The secretary commended the federal government on its commitment to transform the nation’s economy, through the Central Bank of Nigeria (CBN) Anchor Borrower Scheme.
He said the intervention has uplifted the standard of onion farming from subsistent to large scale.
“I want you to know that there is great potential and opportunity in the onion value chain.
“Sokoto (happens) to be the largest producer of onion.
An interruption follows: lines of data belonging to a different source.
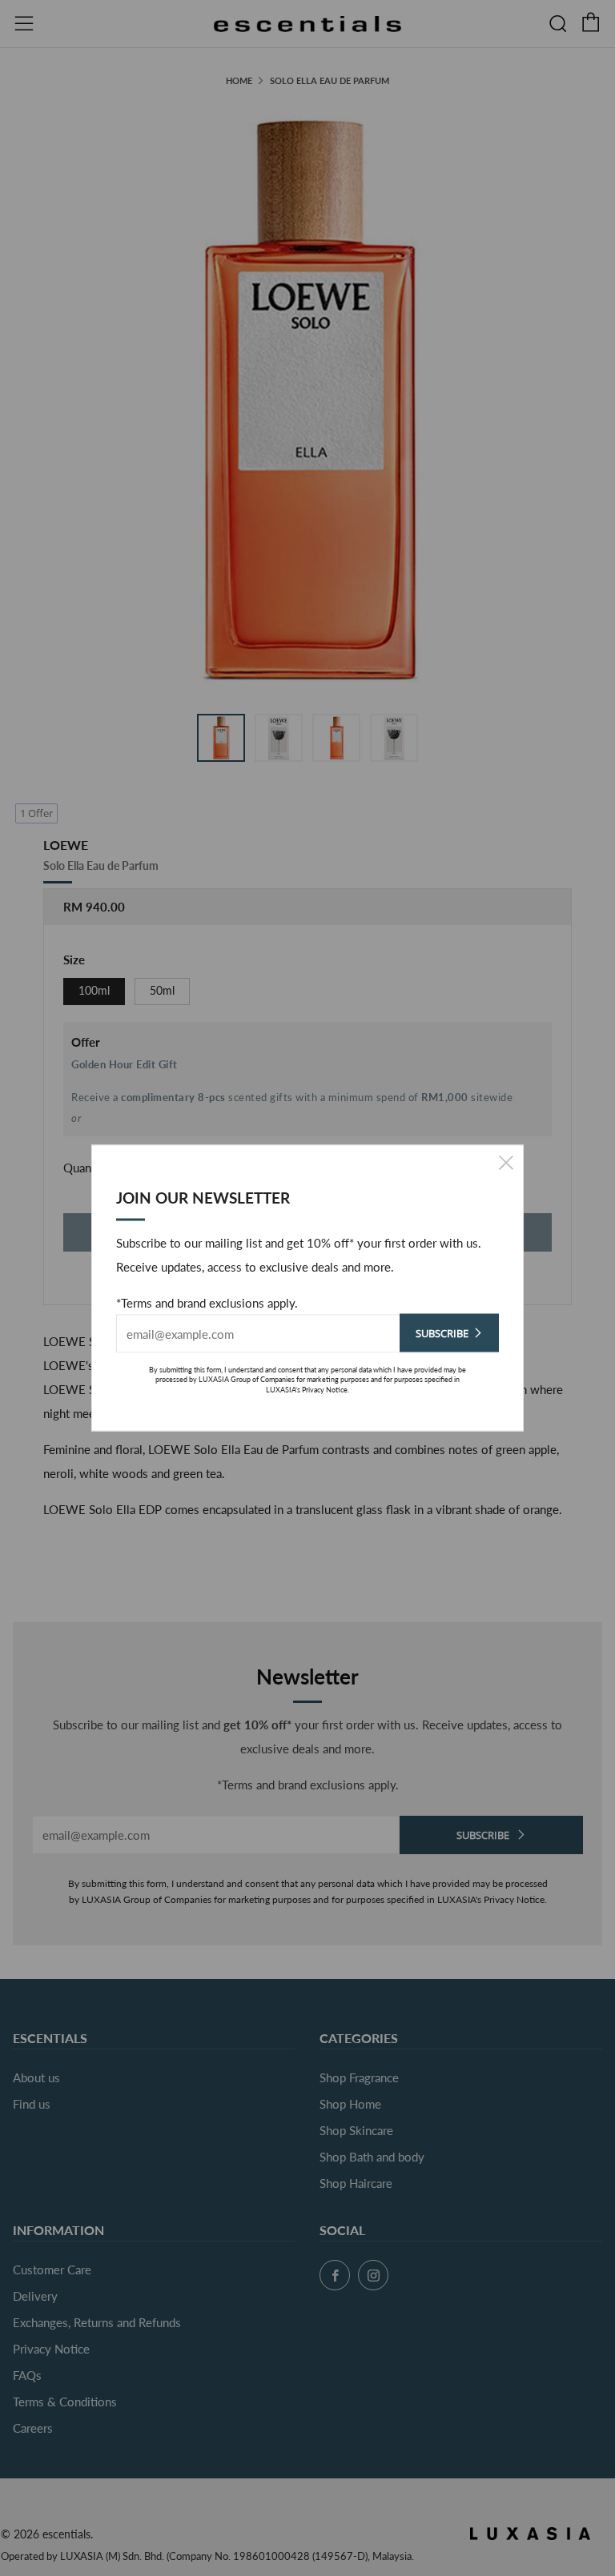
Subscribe (442, 1332)
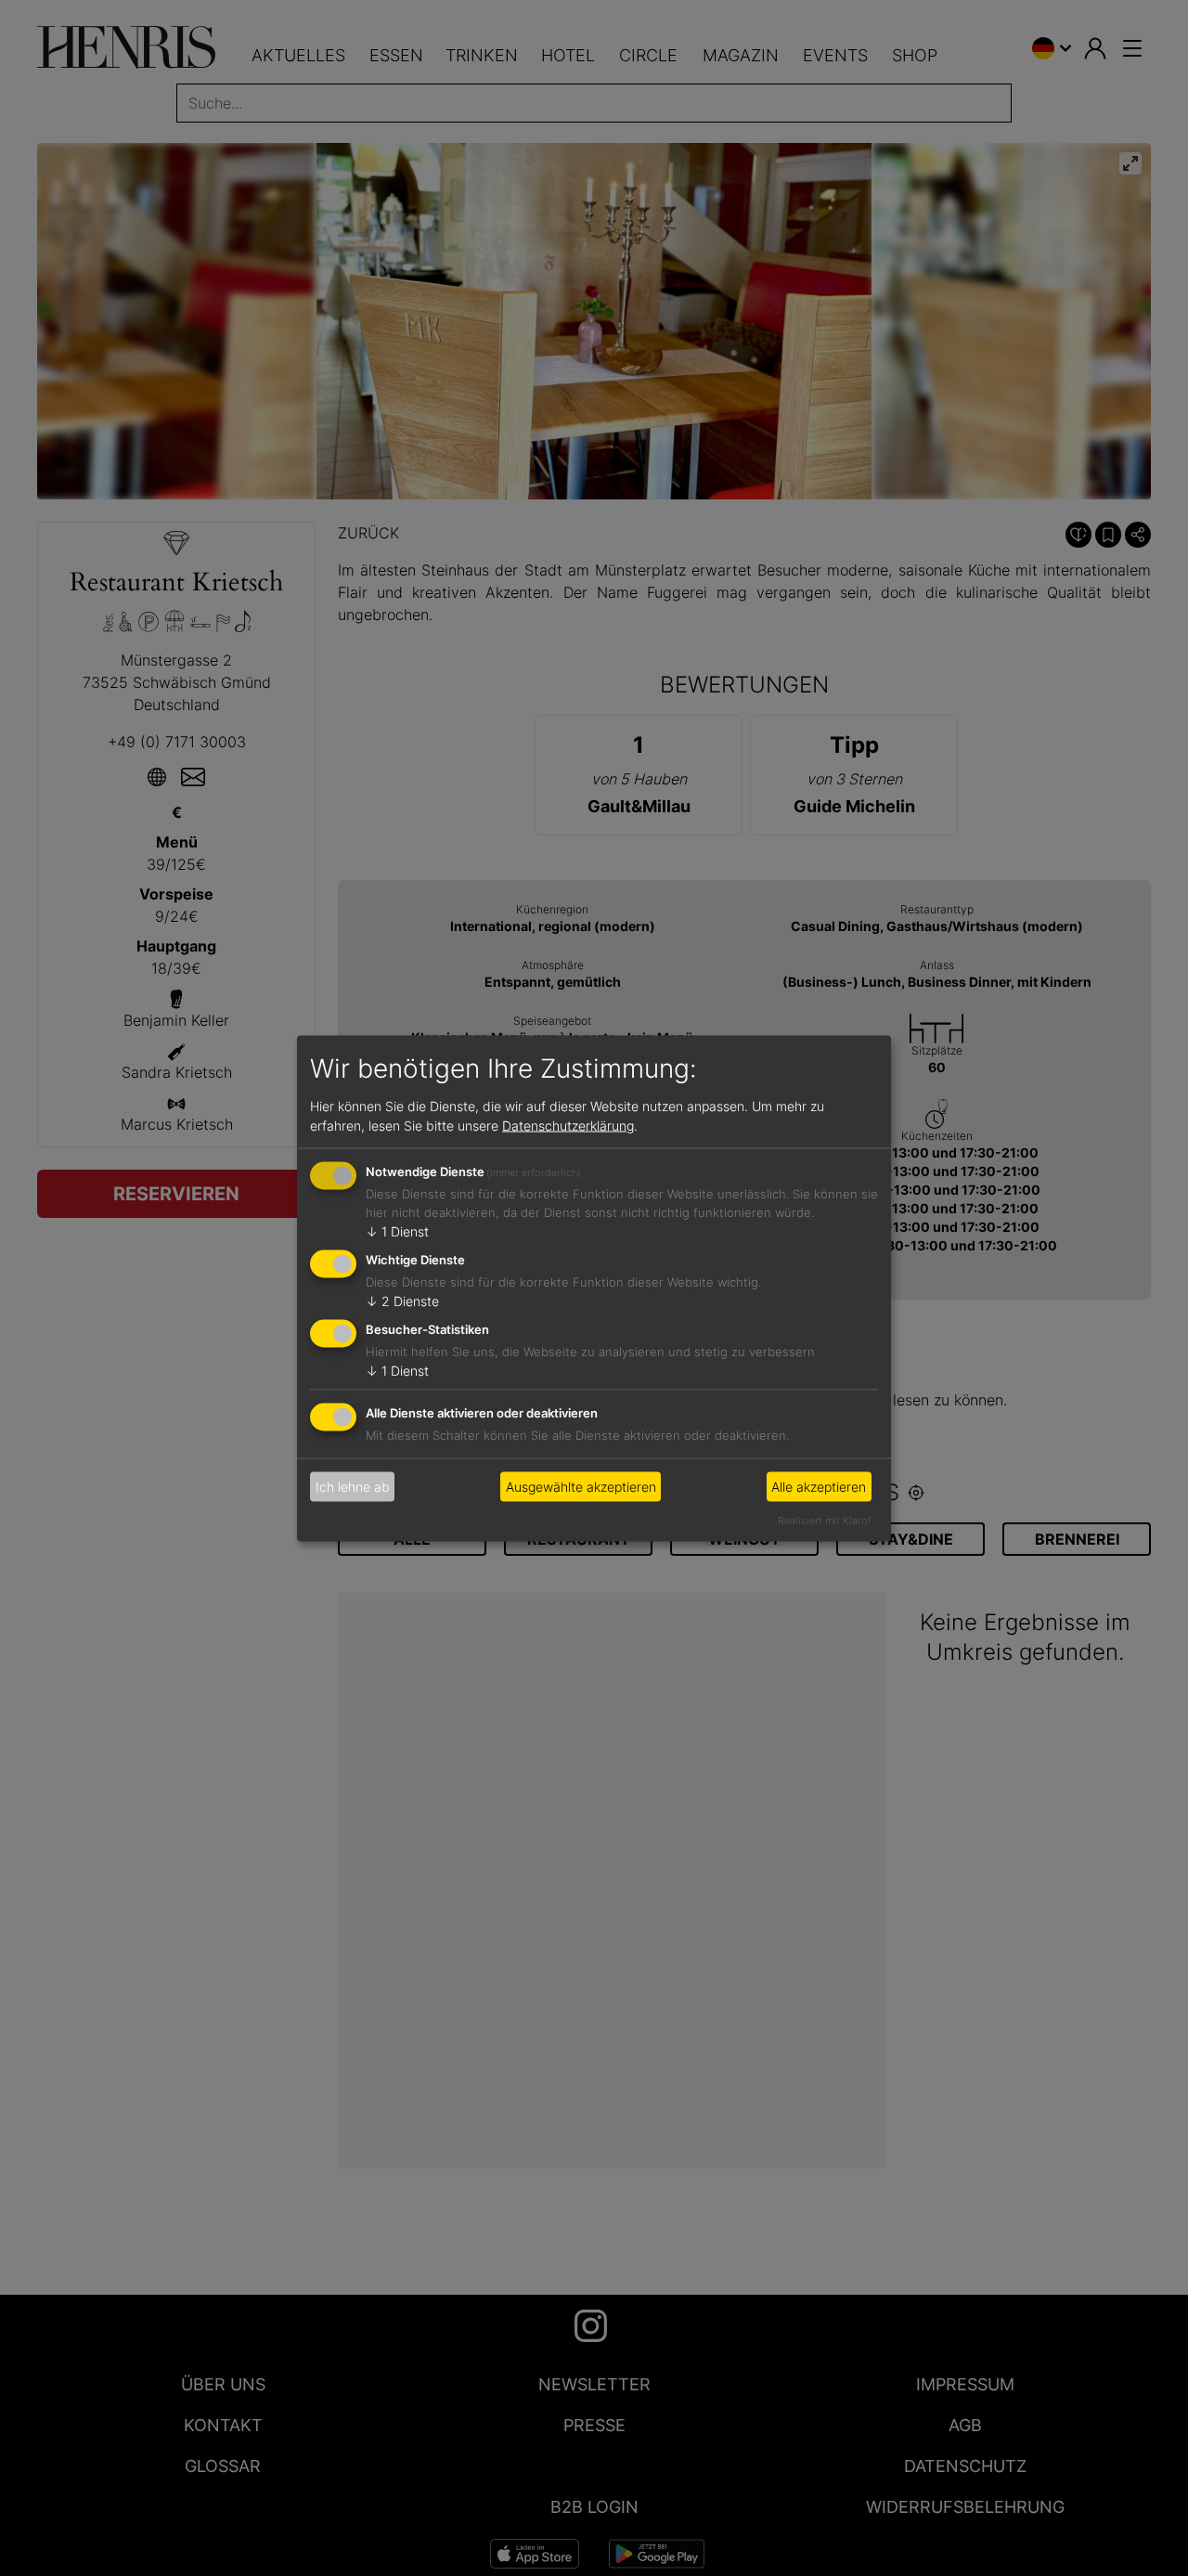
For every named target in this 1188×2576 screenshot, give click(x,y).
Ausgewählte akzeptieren (581, 1487)
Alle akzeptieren (818, 1487)
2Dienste (402, 1301)
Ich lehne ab (353, 1487)
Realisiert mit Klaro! (824, 1519)
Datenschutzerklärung (568, 1125)
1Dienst (397, 1231)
From April to August this year, we sold onions worth four billion.
“Coronavirus pandemic and recent floods that have affected investment into the onion value chain did not stop us,” he said.
Mr Umar, however, called for more investment in the onion value chain to boost the nation’s economy.
Also, the Agric Officer, Central Bank of Nigeria, Sokoto Branch, Abdullahi Farouk, said that the Central Bank’s Anchor Borrower Scheme was designed to transform agricultural potentials of the country.
Mr Farouk said the planting of new onion seeds was aimed at improving onion production among farming communities by providing them with high yielding seeds and other support.
He described agriculture as a major tool to fight poverty and provide jobs for the teaming unemployed youth in Nigeria.
“We have decided to come here, because Tunga will be the main production centre of seeds, from Kebbi to Sokoto states and even part of Niger Republic.
“We are aware that farmers come here to buy seeds, that is why we have chosen this location to breed the seed so that we can share better seeds to our farmers for better yield, and get them out of poverty” Mr Farouk said.
The CBN official noted that Sokoto State was one of the largest onion producers in Nigeria, just as Nigeria was the largest producer of onion in sub-Saharan Africa.
He added that the programme was aimed at bridging the gap between consumption and production, in order to have surplus for export.
“With this programme, we hope to bridge the gap between production of onions in Nigeria, which stands at about 1.4 million metric tons per annum.
“The consumption is 2.5 million metric tonnes per annum, so you can see that there is a gap of about 1.1 million metric tonnes and which we believe with this programme, we will be able to cover that gap and even export onions,” he added.
According to him, the market for onion is vast, as countries like Niger, Ghana, Burkina Faso and Cote d’Ivoire depend on Nigeria for their supply of onions.
It is, therefore, imperative for onion farmers in Nigeria to do more to exploit the market and bring in more foreign exchange to Nigeria, Mr Farouk said.
In his remark, Danjuma Ibrahim, the Chairman of DAWI Farms, coordinating the onion component of the anchor borrower programme, called on the farmers to embrace the opportunity to raise their production.
“We are calling on our farmers who have this rare opportunity to be committed and do the needful, more so that we have been anticipating getting this high yielding seeds.
“We thank Allah that we have it now, so let’s do what is expected of us,” Mr Ibrahim said.